Many have said that the cases, Daniels v. County of Santa Barbara and Cole v. County of Santa Barbara, could have had a huge impact on the debate that has raged between private coastal landowners and the public for decades about the right to access beach property.
Private landowners say that they have a right to privately control coastline that they often pay millions of dollars to own. Public officials say that the beach is public property and that everyone has a right to enjoy it, regardless of who owns the land.
The problem occurs when governmental bodies such as the California Coastal Commission use their authority to confiscate sections of private land and convert them into easements that allow the public to access the beach.
The main point at issue between the two groups is a clause in the Fifth Amendment of the Constitution, which states private property cannot be taken for public use without just compensation.
“It’s not fair to the landowners,” senior Alana Strong said. “They pay so much for that land that they should get some kind of compensation.”

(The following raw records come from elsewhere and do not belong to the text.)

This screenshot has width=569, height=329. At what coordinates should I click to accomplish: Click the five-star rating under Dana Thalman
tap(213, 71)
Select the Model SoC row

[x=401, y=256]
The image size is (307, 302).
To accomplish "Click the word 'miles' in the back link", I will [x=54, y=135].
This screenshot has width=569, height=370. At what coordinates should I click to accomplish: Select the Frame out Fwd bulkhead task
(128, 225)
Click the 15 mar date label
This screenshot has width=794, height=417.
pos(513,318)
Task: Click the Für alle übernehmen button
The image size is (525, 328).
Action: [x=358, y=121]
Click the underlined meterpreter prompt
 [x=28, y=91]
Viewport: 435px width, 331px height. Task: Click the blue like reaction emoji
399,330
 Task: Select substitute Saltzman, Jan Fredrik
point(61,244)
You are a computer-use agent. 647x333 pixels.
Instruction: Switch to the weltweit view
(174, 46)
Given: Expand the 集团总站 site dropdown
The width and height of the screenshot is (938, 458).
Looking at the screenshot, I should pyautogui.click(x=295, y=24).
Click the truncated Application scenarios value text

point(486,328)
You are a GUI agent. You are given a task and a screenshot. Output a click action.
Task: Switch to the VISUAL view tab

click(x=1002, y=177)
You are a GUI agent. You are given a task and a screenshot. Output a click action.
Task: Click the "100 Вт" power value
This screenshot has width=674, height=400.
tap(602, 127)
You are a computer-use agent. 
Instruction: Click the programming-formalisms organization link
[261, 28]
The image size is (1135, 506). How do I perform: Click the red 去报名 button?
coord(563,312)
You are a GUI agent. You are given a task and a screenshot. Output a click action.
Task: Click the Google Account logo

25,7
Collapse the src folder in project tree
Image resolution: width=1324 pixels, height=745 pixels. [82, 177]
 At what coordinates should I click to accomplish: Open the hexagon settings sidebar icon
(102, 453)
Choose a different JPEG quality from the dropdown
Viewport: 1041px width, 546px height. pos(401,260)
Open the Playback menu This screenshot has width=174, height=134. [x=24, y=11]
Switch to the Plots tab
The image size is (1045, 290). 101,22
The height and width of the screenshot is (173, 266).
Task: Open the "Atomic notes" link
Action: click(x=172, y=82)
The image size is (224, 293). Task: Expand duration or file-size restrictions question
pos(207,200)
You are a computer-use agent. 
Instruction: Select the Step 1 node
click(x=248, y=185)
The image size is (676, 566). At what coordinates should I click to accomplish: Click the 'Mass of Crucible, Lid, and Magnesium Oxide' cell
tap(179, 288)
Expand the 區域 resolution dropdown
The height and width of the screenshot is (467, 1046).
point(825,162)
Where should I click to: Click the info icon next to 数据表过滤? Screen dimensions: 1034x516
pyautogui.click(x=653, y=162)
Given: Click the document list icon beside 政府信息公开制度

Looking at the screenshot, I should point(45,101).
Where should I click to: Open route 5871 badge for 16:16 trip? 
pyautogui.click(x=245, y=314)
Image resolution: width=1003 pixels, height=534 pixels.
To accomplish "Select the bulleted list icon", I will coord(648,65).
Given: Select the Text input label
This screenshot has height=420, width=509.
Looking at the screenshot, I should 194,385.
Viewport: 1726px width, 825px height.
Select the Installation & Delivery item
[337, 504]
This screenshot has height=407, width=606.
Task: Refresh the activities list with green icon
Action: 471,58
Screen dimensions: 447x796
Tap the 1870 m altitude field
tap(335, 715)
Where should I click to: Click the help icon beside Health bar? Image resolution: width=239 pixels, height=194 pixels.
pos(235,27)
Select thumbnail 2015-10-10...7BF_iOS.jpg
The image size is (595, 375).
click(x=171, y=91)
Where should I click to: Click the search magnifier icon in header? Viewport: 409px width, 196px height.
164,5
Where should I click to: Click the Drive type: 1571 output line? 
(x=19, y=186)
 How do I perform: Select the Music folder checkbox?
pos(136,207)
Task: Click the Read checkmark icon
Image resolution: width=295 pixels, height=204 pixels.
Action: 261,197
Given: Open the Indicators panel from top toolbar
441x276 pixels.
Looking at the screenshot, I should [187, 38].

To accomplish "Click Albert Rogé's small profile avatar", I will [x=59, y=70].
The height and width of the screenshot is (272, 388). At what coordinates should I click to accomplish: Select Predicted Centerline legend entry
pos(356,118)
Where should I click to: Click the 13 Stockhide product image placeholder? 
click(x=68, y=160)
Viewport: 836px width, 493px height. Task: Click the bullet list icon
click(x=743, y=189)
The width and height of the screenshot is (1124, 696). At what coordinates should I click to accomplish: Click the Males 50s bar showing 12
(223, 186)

The first case, Daniel v. County of Santa Barbara, involved landowners who were pressured by the Coastal Commission to honor an easement pledge made by previous owners of the property almost 15 years earlier.
Lower courts, including the United States Court of Appeals for the 9th Circuit, held that the current owners had to honor the pledge to create 5-foot-wide path through their property.
The second case, Cole v. County of Santa Barbara, involved a similar situation where Commission declared imminent domain on a section of land that would be used to allow the public to access the beach.
The California Coastal Commission supported the recent refusal of the Supreme Court.
“This action is a victory for public access,” said Sara Wan, chairperson of the Coastal Commission, in a press release. “The decision affirms the law that a property owner cannot accept the benefits of a permit and then go back years later to try to undo the public access easement.”
One of the attorneys for the landowners, Carter Phillips, said that the commission was using an unusual two-step process to bypass the 1987 ruling. He claimed that landowners were pressured into making a future agreement about allowing public access to the land, and after the property was sold, the terms of the former agreement were applied to the new owners.
Carter expressed frustration at the Supreme Court’s denial of the case, and wrote in the filings that “(The court) should not blink … now when the effect will be precisely the same, uncompensated takings of property….”
The Supreme Court has repeatedly sided with landowners in past cases. The 1987 Nollan v. California Coastal Commission case has long been used as a guideline in determining the legality of such actions.
In the Nollan v. California Coastal Commission, the justices found that a state agency could not confiscate property without the landowner’s consent without first proving that public interest would be served by the action. They also cannot rely on landowners alone to pay for the public’s access to the beach.
A key point given in the opinion states that the Coastal Commission “is simply an expression of the belief that the public interest will be served by a continuous strip of publicly accessible beach. Although the state is free to advance its comprehensive program by exercising its eminent domain power and paying for access easements, it cannot compel coastal residents alone to contribute to the realization of that goal.”
Recently, however, the commission has been asserting its authority over coastal residents in an effort to meet its goals of preserving natural environments and allowing public access to beaches, as with its creation and certification of a Local Coastal Plan for Malibu.
There are other cases involving the use of coastal lands pending in the court system. The city of Malibu is filing several actions concerning the way it will be permitted to use its land, and record mogul David Geffen is suing over a proposed easement on coastal property he owns.